When Hurricanes María and Irma struck Puerto Rico in 2017, they fractured communities. Lives were tragically lost, families displaced, livelihoods disrupted, and neighborhoods reduced to rubble. Less visible were the communities beneath the waves, but they were devastated as well: coral reef communities were violently fragmented by the storm swells and inundated by debris. As on land, some areas have still not recovered.
During recent fieldwork in Puerto Rico, students in the Earth Rights Research and Action (TERRA) Clinic at NYU Law met with experts to learn about the impacts of climate change on coral reefs. Equipped with a better understanding of the fundamental role coral reefs play in the lives of human and non-human coastal communities, a simple question arose: why doesn’t the human rights community view keystone species, such as reef-building corals on coral reefs, as human rights defenders? Relatedly, might we be moved to better protect and restore coral reefs if we referred to them in ways that more accurately reflect the role they already play in our human lives?
Coral reefs as human rights defenders
Human rights defenders work to defend and promote fundamental rights and freedoms worldwide. In recent years, they have faced growing threats, including harassment and violence, which have inspired international efforts to safeguard them. Keystone species like coral reefs may not document violations or organize protests, but they, too, defend human rights in their own way.
Coral reefs occupy less than 1% of the ocean floor but sustain more than 25% of marine life. They are essential for the food security of many fishing communities. They anchor local identities and support cultural practices intertwined with the ocean. They also provide a physical barrier that absorbs and reduces the energy of incoming waves, thereby protecting coasts from storms, erosion, and flooding. Without coral reefs, beaches in the Caribbean, and the waterfront economies that so many livelihoods rely on, would cease to exist. In short, they are essential to preserving the human rights of those who live in many coastal communities, whether we are speaking of the right to life, to an adequate standard of living (which includes adequate food and housing), to health, to cultural heritage, or to a clean, healthy, and sustainable environment.
The threat of extreme weather and climate change
In the aftermath of the 2017 hurricane season, Dr. Edwin Hernandez-Delgado and Samuel Suleiman-Ramos were called in to help restore Puerto Rico’s coral reefs. They run the nonprofit Sociedad Ambiente Marino (SAM), which promotes coral reef and seagrass restoration, conducts conservation and management-oriented research, and educates the public on the critical importance of conserving and restoring marine resources. In 2003, SAM established the first sustained coral restoration project in the Caribbean region. Although nearly 100,000 restored corals were lost during the 2017 storms, SAM remained undeterred and, with an army of volunteers, successfully restored over 50,000 corals. Yet, their efforts face renewed challenges, as extreme heat events in recent years have rendered the struggle to preserve these fragile marine habitats even more difficult. Ultimately, most of SAM’s efforts were lost once again due to mass coral bleaching and mortality in 2023 and 2024.
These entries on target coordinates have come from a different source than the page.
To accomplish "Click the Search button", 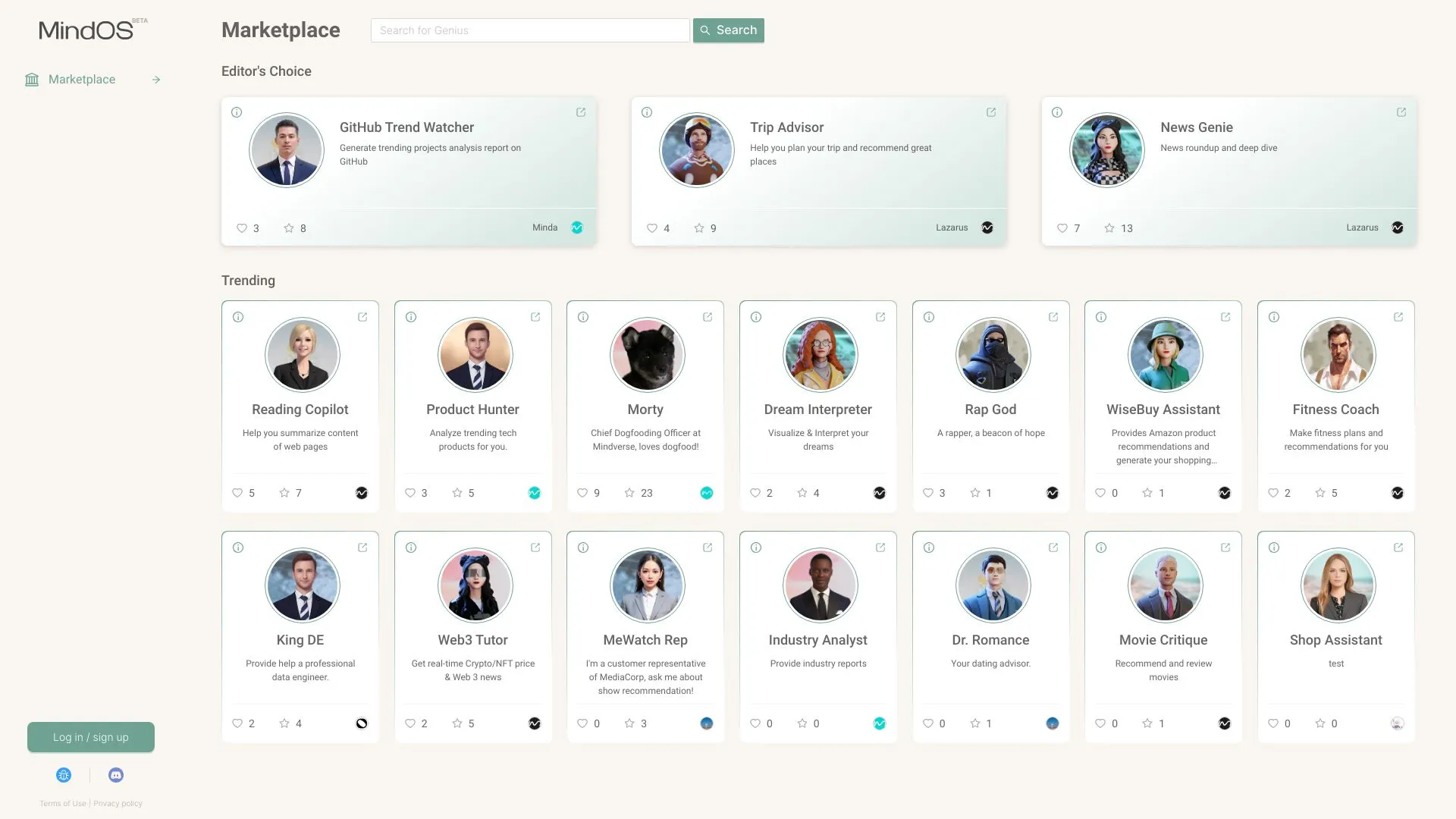I will [x=728, y=30].
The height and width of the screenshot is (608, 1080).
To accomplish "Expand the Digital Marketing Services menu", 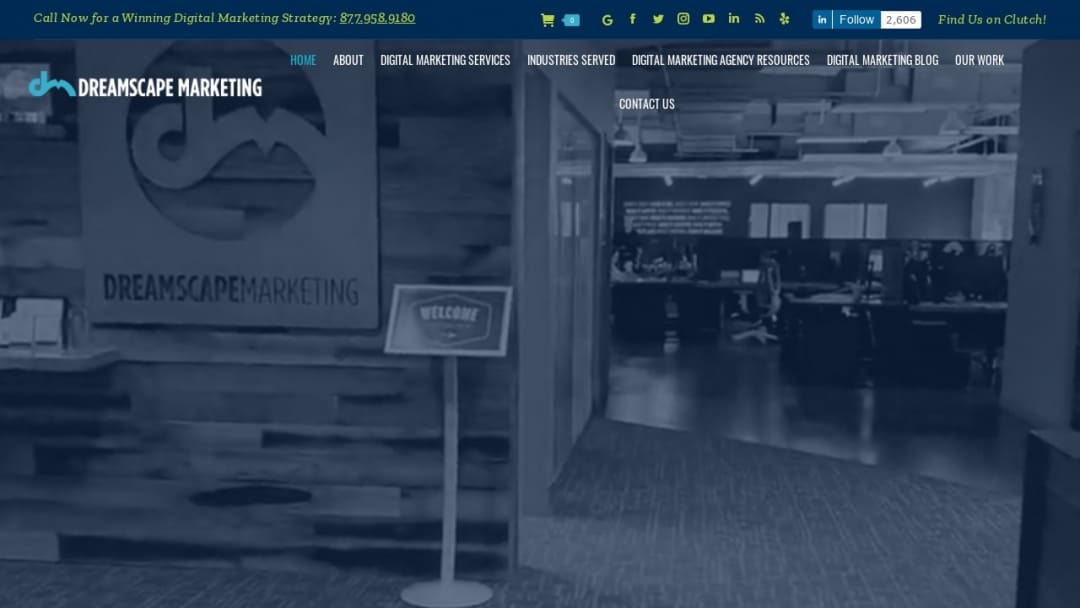I will pos(444,60).
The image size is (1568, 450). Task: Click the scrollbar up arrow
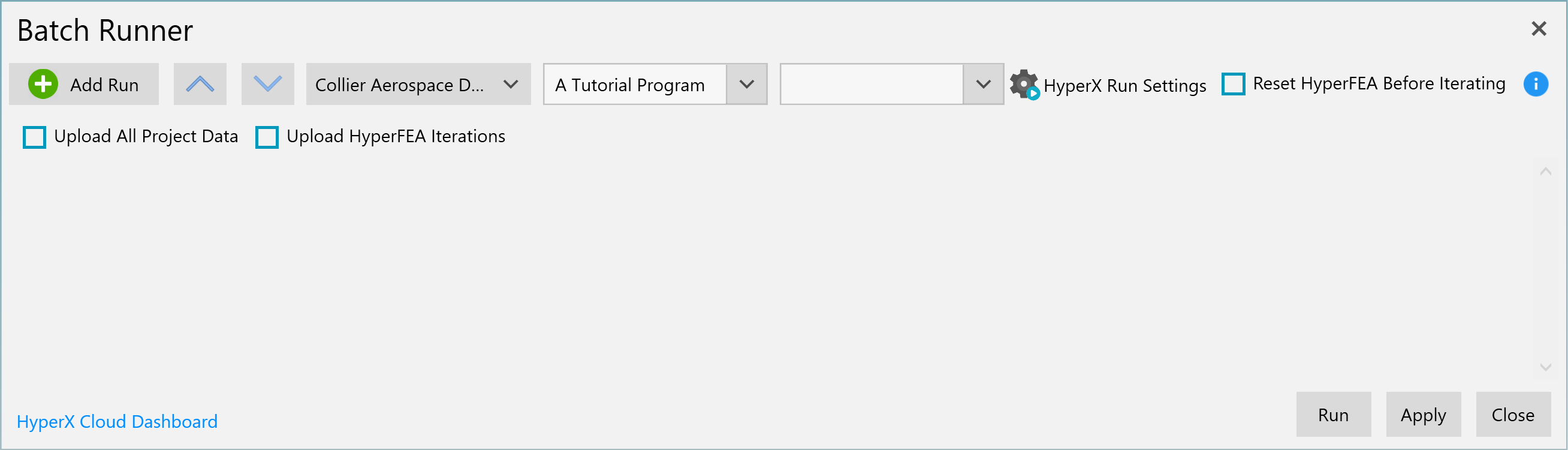[x=1545, y=172]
2024 marked the end of the hottest decade ever recorded, with global temperatures pushing human systems to their limits. The same holds true for coral reefs, which are the ecosystems most sensitive to high temperatures. Global warming is causing recurrent mass bleaching and mortality in reefs worldwide, not just in Puerto Rico, where the 2023 and 2024 extreme heat events resulted in the loss of millions of reef-building corals. This loss included over 99% of remnant populations of Elkhorn coral (Acropora palmata), Staghorn coral (Acropora cervicornis), and Pillar coral (Dendrogyra cylindrus), which are all listed as endangered species. Numerous other species have also suffered significant declines, adversely affecting reefs’ ecological functions.
What does the future hold?
At our current level of warming, coral reefs worldwide are projected to decline by 70–90% by 2050. Recent research suggests that restoration cannot be scaled up globally to prevent these losses. But while we can’t stop the clock, we can still buy ourselves time. Local restoration efforts like those led by SAM offer a critical lifeline. There are still viable options to strengthen reef communities against future marine heatwaves and storms, or at least ensure that enough climate-resilient coral is preserved to maintain their ecological functions and serve as the basis for an eventual resurgence. Novel strategies are vital for identifying surviving corals, cultivating climate-resilient coral species, and ensuring genetic diversity through cross-transplanting efforts and inter-island transfers.
If we view coral reefs as human rights defenders, then we might begin to understand that their survival is not just an ecological concern—it is a human rights issue. Defenders on the frontlines need protection. Supporting local restoration work is one way to do that. Another is to limit the global greenhouse gas emissions driving the climate crisis in the first place. We owe it to the reefs—and to the communities they protect—to take action and safeguard the small percentage of reef communities likely to survive while we still have time.